The Delaware & Hudson was a willing operator of this train between Albany and Montreal-a wonderfully scenic ride, much of it along the shore of Lake Champlain-but on its terms, which were that the equipment used would be its own, refurbished at state expense and painted in a fetching blue, yellow, and gray. The locomotives would be four distinctive Alco PAs, handsome locomotives that D&H had purchased from Santa Fe in 1967 for service on the Laurentian and Montreal Limited.

Because D&H under Carl B. Sterzing, its feisty young president, wanted its identity front and center, Sterzing and Amtrak struck sparks virtually from the time of the train's inauguration on August 5, 1974.

After the leased CP domes were returned, Amtrak provided dome coaches in their stead, which D&H painted in its own colors, outraging Amtrak officials.

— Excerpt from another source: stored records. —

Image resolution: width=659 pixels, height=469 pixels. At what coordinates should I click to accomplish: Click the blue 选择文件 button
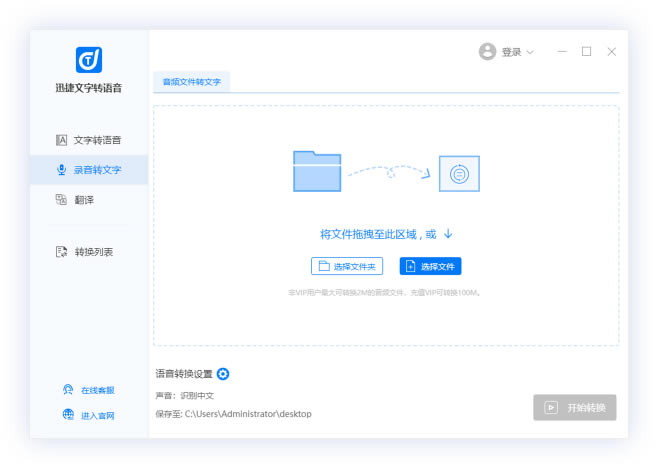430,266
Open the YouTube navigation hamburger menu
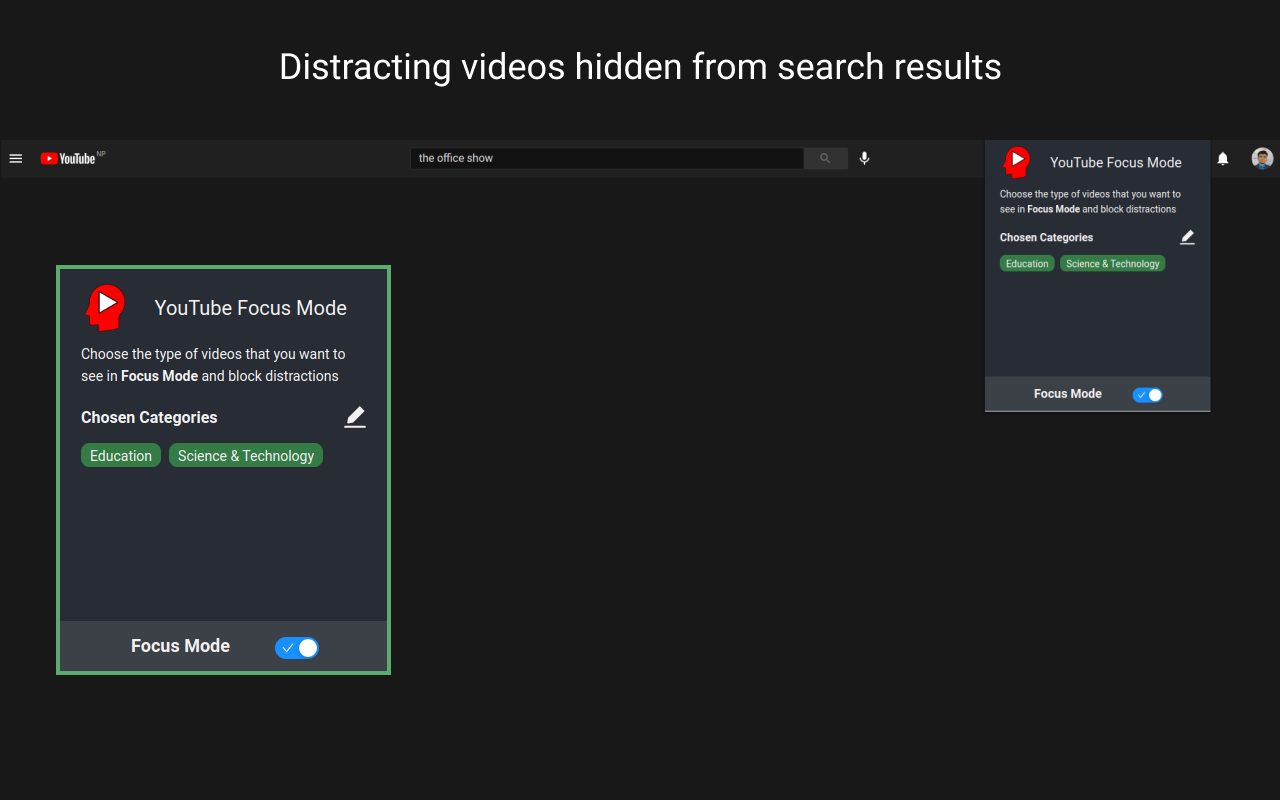This screenshot has height=800, width=1280. click(16, 158)
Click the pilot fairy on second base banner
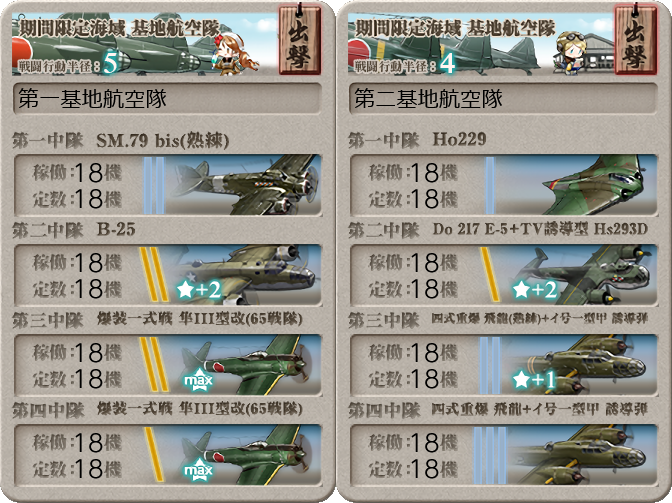The height and width of the screenshot is (503, 672). coord(570,53)
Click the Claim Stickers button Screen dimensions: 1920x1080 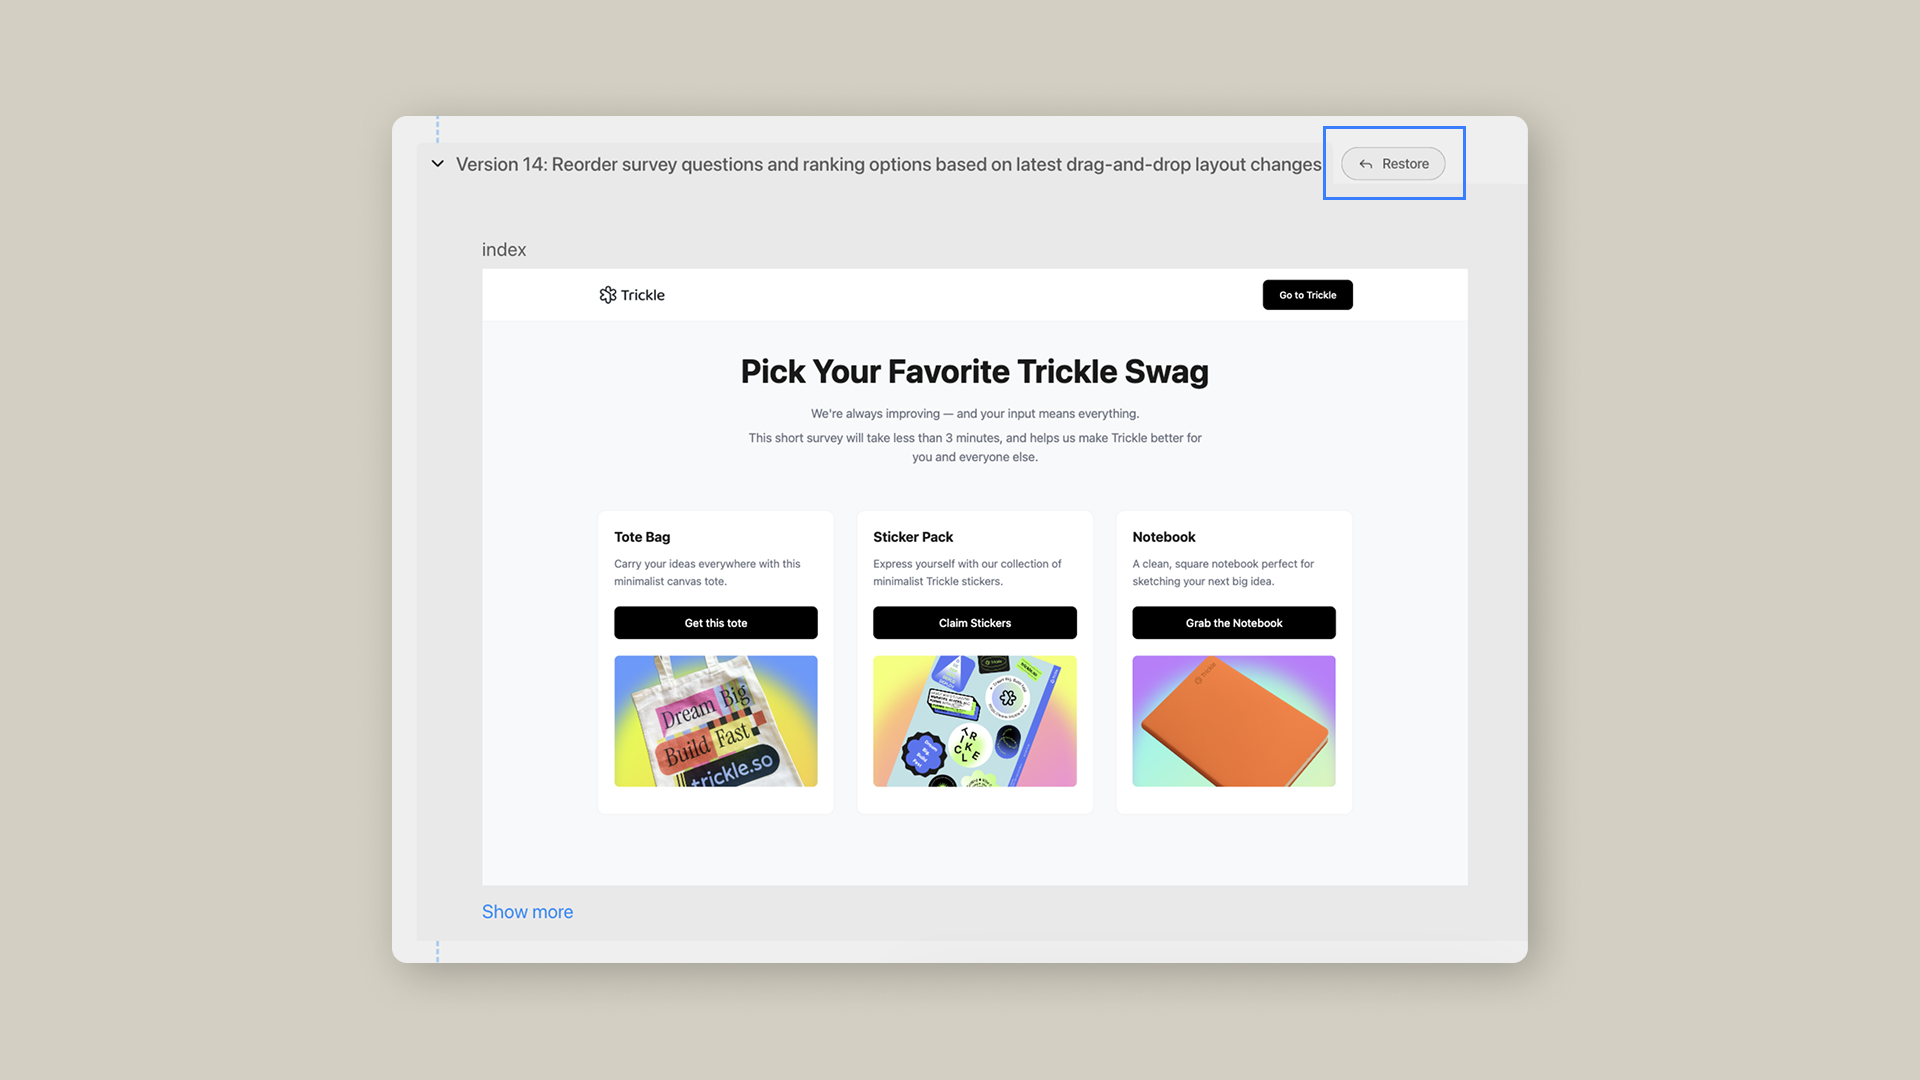tap(974, 623)
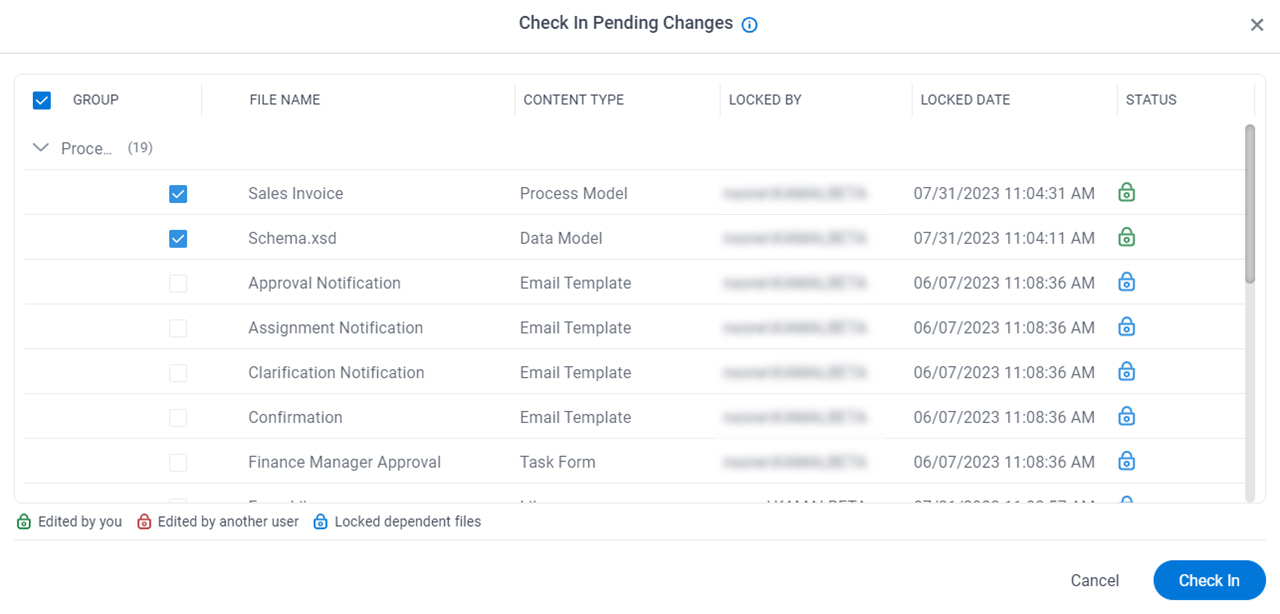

Amtrak's blue and red promptly returned, and the passenger corporation played its trump card in this identity battle in 1977 by bumping the D&H equipment entirely with Turboliner trainsets.

Advertisement

The GG1

The United States never embraced railroad electrification in a big way. Distances were generally too great and traffic densities too low for electrification's expensive infrastructure to make sense. The Pennsylvania Railroad's multi-track main line between New York and Washington was a dramatic exception.

By 1934, Pennsylvania had developed the locomotive that would become the operation's mainstay for almost half a century-the mighty GG1. The prototype, No. 4800, was cloaked in a somewhat ungainly, riveted shell. Fledgling industrial designer Raymond Loewy was given the important assignment of turning this proverbial ugly duckling into a swan.

Advertisement

The result was a shiny dark green carbody tricked out with five elegant gold pinstripes that plunged to vanishing points on the locomotive's shapely nose. Small red keystones provided discreet splashes of color. One hundred and thirty-nine GG1s were built.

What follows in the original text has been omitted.